= Demonax =

2nd century Greek philosopher

Demonax (Δημώναξ, Dēmōnax, gen.: Δημώνακτος; c. AD 70 – c. 170) was a Greek Cynic philosopher. Born in Cyprus, he moved to Athens, where his wisdom, and his skill in solving disputes, earned him the admiration of the citizens. He taught Lucian, who wrote a Life of Demonax in praise of his teacher. When he died he received a magnificent public funeral.

==Life==
The only source known for the life of Demonax is Lucian, who describes Demonax in glowing terms, in contrast to the disreputable Cynics whom Lucian reviled. He is not mentioned by any other contemporary writer. He is mentioned in the 5th century by Eunapius, but only because he knows of him from Lucian's work. It is possible, therefore, that Demonax is a character invented by Lucian. There are, however, some sayings attributed to Demonax found in anthologies compiled by later writers which are not found in Lucian's work.

Demonax was born c. 70 AD, in Cyprus, where he belonged to an influential family. He was led by a love of philosophy to become a philosopher. He was taught by the best philosophers of the day, including Agathobulus, Demetrius, and Epictetus. He eventually moved to Athens, where he seems initially to have offended the citizens, but eventually he came to be regarded with reverence for his resolute character:
To a natural impulse towards the good, an innate yearning for philosophy which manifested itself in childish years, that he owed his superiority to all the things that ordinary men pursue. He took independence and candour for his guiding principles, lived himself an upright, wholesome, irreproachable life, and exhibited to all who saw or heard him the model of his own disposition and philosophic sincerity.

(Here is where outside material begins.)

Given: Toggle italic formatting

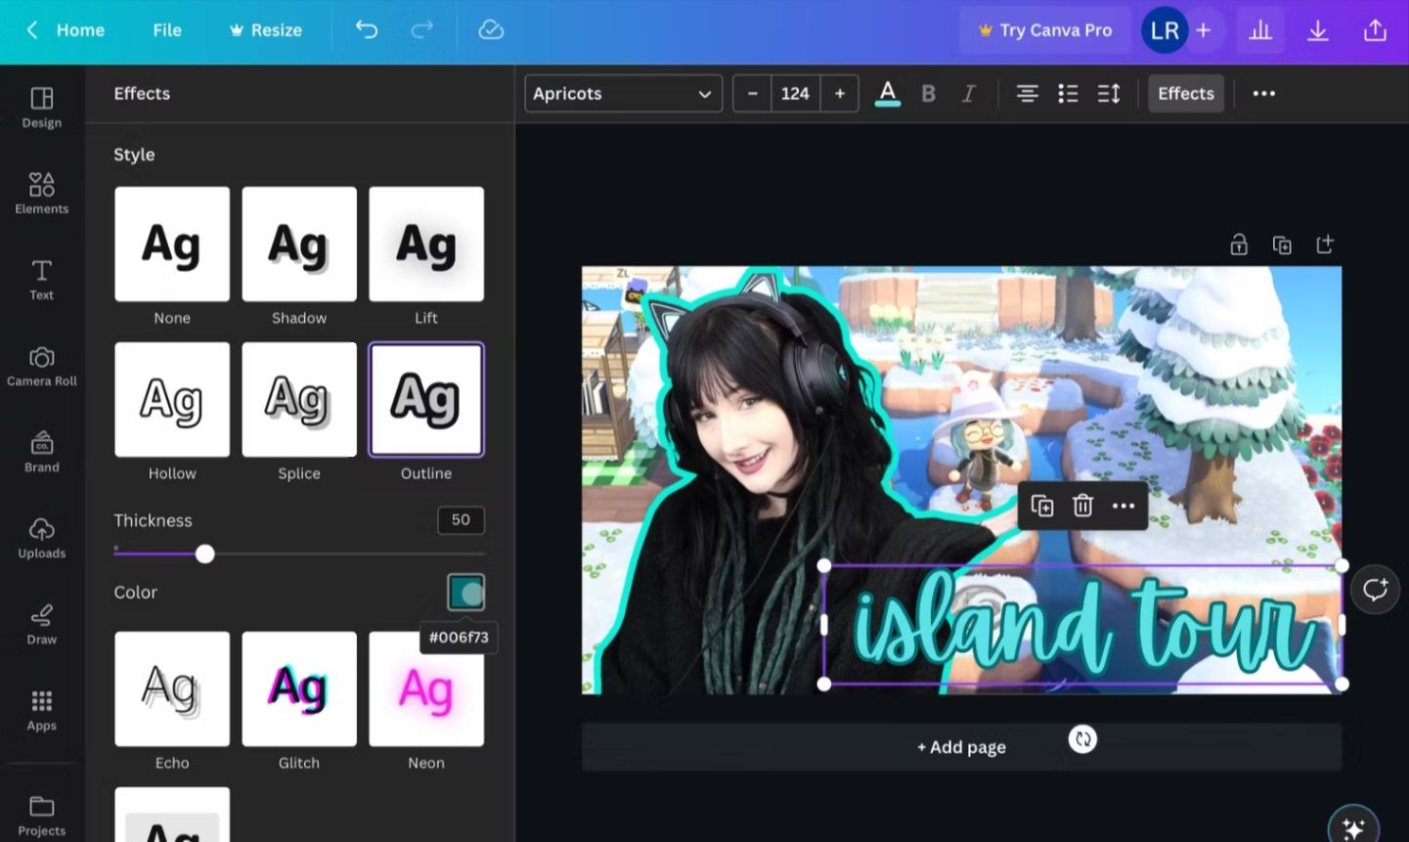Looking at the screenshot, I should (968, 93).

He is described as a peace-maker, able to bring harmony between husband and wife, and to solve disputes between brothers. Lucian compares him to both Socrates and Diogenes, and when Demonax was asked which philosophers he preferred, he is said to have replied, "I admire them all; Socrates I revere, Diogenes I admire, Aristippus I love."

When Demonax was once asked why he never sacrificed to Athena, he replied, "he did not sacrifice to Athena, because she could not want his offerings." Similarly, he avoided initiation into the Eleusinian Mysteries, saying, "if the mysteries were bad, no one ought to be initiated; if good, they should be divulged to everybody."

He apparently lived to be nearly a hundred, by which time the Athenians loved him dearly:
Not Athens only, but all Greece was so in love with him that as he passed the great would give him place and there would be a general hush. Towards the end of his long life he would go uninvited into the first house that offered, and there get his dinner and his bed, the household regarding it as the visit of some heavenly being which brought them a blessing. When they saw him go by, the baker-wives would contend for the honour of supplying him, and a happy woman was the actual donor. Children too used to call him father, and bring him offerings of fruit.

He was said to have died (c. 170 AD) by starving himself, and the Athenians gave him a magnificent public funeral.

The crater Demonax on the Moon is named after him. Demonax is also a genus of longicorn beetles (Cerambycidae), characterised in part by possessing several spines on their antennae.

==Lucian's Life of Demonax==
Most of Lucian's account of Demonax is filled with pithy sayings in order to illustrate Demonax's wit. Long lists of anecdotes (known as chreia), were often collected concerning philosophers, especially Cynic philosophers, in order to demonstrate their character and wit:

When he once had a winter voyage to make, a friend asked how he liked the thought of being capsized and becoming food for fishes. "I should be very unreasonable to mind giving them a meal, considering how many they have given me."

To a rhetorician who had given a very poor declamation he recommended constant practice. "Why, I am always practising to myself," said the man. "Ah, that accounts for it; you are accustomed to such a foolish audience."

When someone asked him who he thinks as a truly happy man, he replied "the truly happy man is the free man. I'm talking about the one who neither hopes nor fears anything."

When another person kept himself shut up in the dark, mourning his son, Demonax represented himself to him as a magician: he would call up the son’s ghost, the only condition being that he should be given the names of three people who had never had to mourn. The father hum’d and ha’d, unable, doubtless, to produce any such person, till Demonax broke in: ‘And have you, then, a monopoly of the unendurable, when you cannot name a man who has not some grief to endure?’(compare the story of Kisa Gotami).